===== EXERCISE DATA =====

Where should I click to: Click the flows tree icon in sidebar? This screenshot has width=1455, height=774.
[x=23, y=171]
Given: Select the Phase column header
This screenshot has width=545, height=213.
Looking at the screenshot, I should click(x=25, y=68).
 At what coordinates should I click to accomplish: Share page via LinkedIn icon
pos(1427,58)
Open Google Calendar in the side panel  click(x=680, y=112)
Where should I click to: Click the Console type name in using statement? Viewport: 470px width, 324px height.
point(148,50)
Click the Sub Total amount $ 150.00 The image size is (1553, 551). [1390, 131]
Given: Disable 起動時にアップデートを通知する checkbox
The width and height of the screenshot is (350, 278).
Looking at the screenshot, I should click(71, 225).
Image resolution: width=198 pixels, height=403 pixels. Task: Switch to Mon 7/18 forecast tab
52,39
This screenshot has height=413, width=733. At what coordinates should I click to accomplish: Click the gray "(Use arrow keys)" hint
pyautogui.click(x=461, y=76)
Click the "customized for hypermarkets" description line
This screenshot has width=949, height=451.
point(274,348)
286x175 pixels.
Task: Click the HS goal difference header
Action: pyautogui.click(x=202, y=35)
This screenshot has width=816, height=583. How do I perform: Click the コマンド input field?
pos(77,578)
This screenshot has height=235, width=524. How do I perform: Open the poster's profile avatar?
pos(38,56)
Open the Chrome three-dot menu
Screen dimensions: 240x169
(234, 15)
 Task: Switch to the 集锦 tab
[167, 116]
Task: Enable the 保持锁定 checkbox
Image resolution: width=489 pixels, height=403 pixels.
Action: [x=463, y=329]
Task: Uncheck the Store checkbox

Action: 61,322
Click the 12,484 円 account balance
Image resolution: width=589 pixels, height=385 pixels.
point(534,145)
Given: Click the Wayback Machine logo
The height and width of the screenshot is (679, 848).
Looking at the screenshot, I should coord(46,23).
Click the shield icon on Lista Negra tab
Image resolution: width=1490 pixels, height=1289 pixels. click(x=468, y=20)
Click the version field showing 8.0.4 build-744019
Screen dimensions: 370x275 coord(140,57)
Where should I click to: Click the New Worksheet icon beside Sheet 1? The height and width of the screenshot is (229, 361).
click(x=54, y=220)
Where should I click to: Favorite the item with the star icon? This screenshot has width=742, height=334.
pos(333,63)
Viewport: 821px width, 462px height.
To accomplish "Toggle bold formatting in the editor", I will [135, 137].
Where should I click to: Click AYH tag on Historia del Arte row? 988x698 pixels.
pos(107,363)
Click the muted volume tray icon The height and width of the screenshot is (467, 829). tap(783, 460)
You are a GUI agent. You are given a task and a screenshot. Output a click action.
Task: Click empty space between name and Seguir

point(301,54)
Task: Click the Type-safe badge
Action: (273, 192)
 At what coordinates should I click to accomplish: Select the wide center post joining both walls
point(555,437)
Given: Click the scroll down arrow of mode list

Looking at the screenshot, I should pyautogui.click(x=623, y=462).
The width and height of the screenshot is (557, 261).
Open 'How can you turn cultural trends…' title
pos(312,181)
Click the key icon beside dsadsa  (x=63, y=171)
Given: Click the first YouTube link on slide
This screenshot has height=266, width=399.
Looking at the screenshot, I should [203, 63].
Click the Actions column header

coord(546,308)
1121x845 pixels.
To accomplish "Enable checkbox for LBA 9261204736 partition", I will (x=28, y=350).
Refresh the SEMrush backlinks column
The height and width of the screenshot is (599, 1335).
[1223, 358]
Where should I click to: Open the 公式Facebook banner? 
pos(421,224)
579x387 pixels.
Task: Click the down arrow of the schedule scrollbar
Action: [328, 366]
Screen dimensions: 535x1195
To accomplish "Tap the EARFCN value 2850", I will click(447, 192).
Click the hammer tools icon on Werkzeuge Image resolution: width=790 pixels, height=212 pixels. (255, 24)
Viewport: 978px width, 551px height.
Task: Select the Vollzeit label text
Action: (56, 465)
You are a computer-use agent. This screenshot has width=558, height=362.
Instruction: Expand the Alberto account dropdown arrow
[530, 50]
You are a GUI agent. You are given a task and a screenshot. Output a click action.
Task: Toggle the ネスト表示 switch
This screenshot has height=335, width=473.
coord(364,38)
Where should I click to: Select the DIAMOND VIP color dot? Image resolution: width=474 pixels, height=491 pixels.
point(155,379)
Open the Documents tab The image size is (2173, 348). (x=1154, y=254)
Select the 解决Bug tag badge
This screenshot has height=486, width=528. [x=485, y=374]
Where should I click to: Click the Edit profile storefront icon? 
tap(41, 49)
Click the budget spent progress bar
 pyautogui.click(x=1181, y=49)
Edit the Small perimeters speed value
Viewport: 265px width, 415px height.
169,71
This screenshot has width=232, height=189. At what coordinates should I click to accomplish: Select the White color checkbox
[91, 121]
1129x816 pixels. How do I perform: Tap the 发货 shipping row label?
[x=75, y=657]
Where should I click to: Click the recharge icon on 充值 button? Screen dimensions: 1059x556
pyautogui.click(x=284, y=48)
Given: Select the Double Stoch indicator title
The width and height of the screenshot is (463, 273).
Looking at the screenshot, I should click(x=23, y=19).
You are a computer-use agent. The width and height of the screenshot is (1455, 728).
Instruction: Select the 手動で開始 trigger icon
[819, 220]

=====

### ACTIVITY
The records above should all be quoted exactly, please.

### FINISHED EXERCISE
Where should I click to: Click the flows tree icon in sidebar? This screenshot has width=1455, height=774.
[x=23, y=171]
Given: Select the Phase column header
This screenshot has width=545, height=213.
Looking at the screenshot, I should click(x=25, y=68).
 At what coordinates should I click to accomplish: Share page via LinkedIn icon
pos(1427,58)
Open Google Calendar in the side panel  click(x=680, y=112)
Where should I click to: Click the Console type name in using statement? Viewport: 470px width, 324px height.
point(148,50)
Click the Sub Total amount $ 150.00 The image size is (1553, 551). [1390, 131]
Given: Disable 起動時にアップデートを通知する checkbox
The width and height of the screenshot is (350, 278).
Looking at the screenshot, I should click(71, 225).
Image resolution: width=198 pixels, height=403 pixels. Task: Switch to Mon 7/18 forecast tab
52,39
This screenshot has height=413, width=733. At what coordinates should I click to accomplish: Click the gray "(Use arrow keys)" hint
pyautogui.click(x=461, y=76)
Click the "customized for hypermarkets" description line
This screenshot has width=949, height=451.
point(274,348)
286x175 pixels.
Task: Click the HS goal difference header
Action: pyautogui.click(x=202, y=35)
This screenshot has width=816, height=583. How do I perform: Click the コマンド input field?
pos(77,578)
This screenshot has height=235, width=524. How do I perform: Open the poster's profile avatar?
pos(38,56)
Open the Chrome three-dot menu
Screen dimensions: 240x169
(234, 15)
 Task: Switch to the 集锦 tab
[167, 116]
Task: Enable the 保持锁定 checkbox
Image resolution: width=489 pixels, height=403 pixels.
Action: [x=463, y=329]
Task: Uncheck the Store checkbox

Action: 61,322
Click the 12,484 円 account balance
Image resolution: width=589 pixels, height=385 pixels.
point(534,145)
Given: Click the Wayback Machine logo
The height and width of the screenshot is (679, 848).
Looking at the screenshot, I should coord(46,23).
Click the shield icon on Lista Negra tab
Image resolution: width=1490 pixels, height=1289 pixels. click(x=468, y=20)
Click the version field showing 8.0.4 build-744019
Screen dimensions: 370x275 coord(140,57)
Where should I click to: Click the New Worksheet icon beside Sheet 1? The height and width of the screenshot is (229, 361).
click(x=54, y=220)
Where should I click to: Favorite the item with the star icon? This screenshot has width=742, height=334.
pos(333,63)
Viewport: 821px width, 462px height.
To accomplish "Toggle bold formatting in the editor", I will [135, 137].
Where should I click to: Click AYH tag on Historia del Arte row? 988x698 pixels.
pos(107,363)
Click the muted volume tray icon The height and width of the screenshot is (467, 829). tap(783, 460)
You are a GUI agent. You are given a task and a screenshot. Output a click action.
Task: Click empty space between name and Seguir

point(301,54)
Task: Click the Type-safe badge
Action: (273, 192)
 At what coordinates should I click to accomplish: Select the wide center post joining both walls
point(555,437)
Given: Click the scroll down arrow of mode list

Looking at the screenshot, I should pyautogui.click(x=623, y=462).
The width and height of the screenshot is (557, 261).
Open 'How can you turn cultural trends…' title
pos(312,181)
Click the key icon beside dsadsa  (x=63, y=171)
Given: Click the first YouTube link on slide
This screenshot has height=266, width=399.
Looking at the screenshot, I should [203, 63].
Click the Actions column header

coord(546,308)
1121x845 pixels.
To accomplish "Enable checkbox for LBA 9261204736 partition", I will (x=28, y=350).
Refresh the SEMrush backlinks column
The height and width of the screenshot is (599, 1335).
[1223, 358]
Where should I click to: Open the 公式Facebook banner? 
pos(421,224)
579x387 pixels.
Task: Click the down arrow of the schedule scrollbar
Action: [328, 366]
Screen dimensions: 535x1195
To accomplish "Tap the EARFCN value 2850", I will click(447, 192).
Click the hammer tools icon on Werkzeuge Image resolution: width=790 pixels, height=212 pixels. (255, 24)
Viewport: 978px width, 551px height.
Task: Select the Vollzeit label text
Action: (56, 465)
You are a computer-use agent. This screenshot has width=558, height=362.
Instruction: Expand the Alberto account dropdown arrow
[530, 50]
You are a GUI agent. You are given a task and a screenshot. Output a click action.
Task: Toggle the ネスト表示 switch
This screenshot has height=335, width=473.
coord(364,38)
Where should I click to: Select the DIAMOND VIP color dot? Image resolution: width=474 pixels, height=491 pixels.
point(155,379)
Open the Documents tab The image size is (2173, 348). (x=1154, y=254)
Select the 解决Bug tag badge
This screenshot has height=486, width=528. [x=485, y=374]
Where should I click to: Click the Edit profile storefront icon? 
tap(41, 49)
Click the budget spent progress bar
 pyautogui.click(x=1181, y=49)
Edit the Small perimeters speed value
Viewport: 265px width, 415px height.
169,71
This screenshot has width=232, height=189. At what coordinates should I click to accomplish: Select the White color checkbox
[91, 121]
1129x816 pixels. How do I perform: Tap the 发货 shipping row label?
[x=75, y=657]
Where should I click to: Click the recharge icon on 充值 button? Screen dimensions: 1059x556
pyautogui.click(x=284, y=48)
Given: Select the Double Stoch indicator title
The width and height of the screenshot is (463, 273).
Looking at the screenshot, I should click(x=23, y=19).
You are a computer-use agent. The width and height of the screenshot is (1455, 728).
Instruction: Select the 手動で開始 trigger icon
[819, 220]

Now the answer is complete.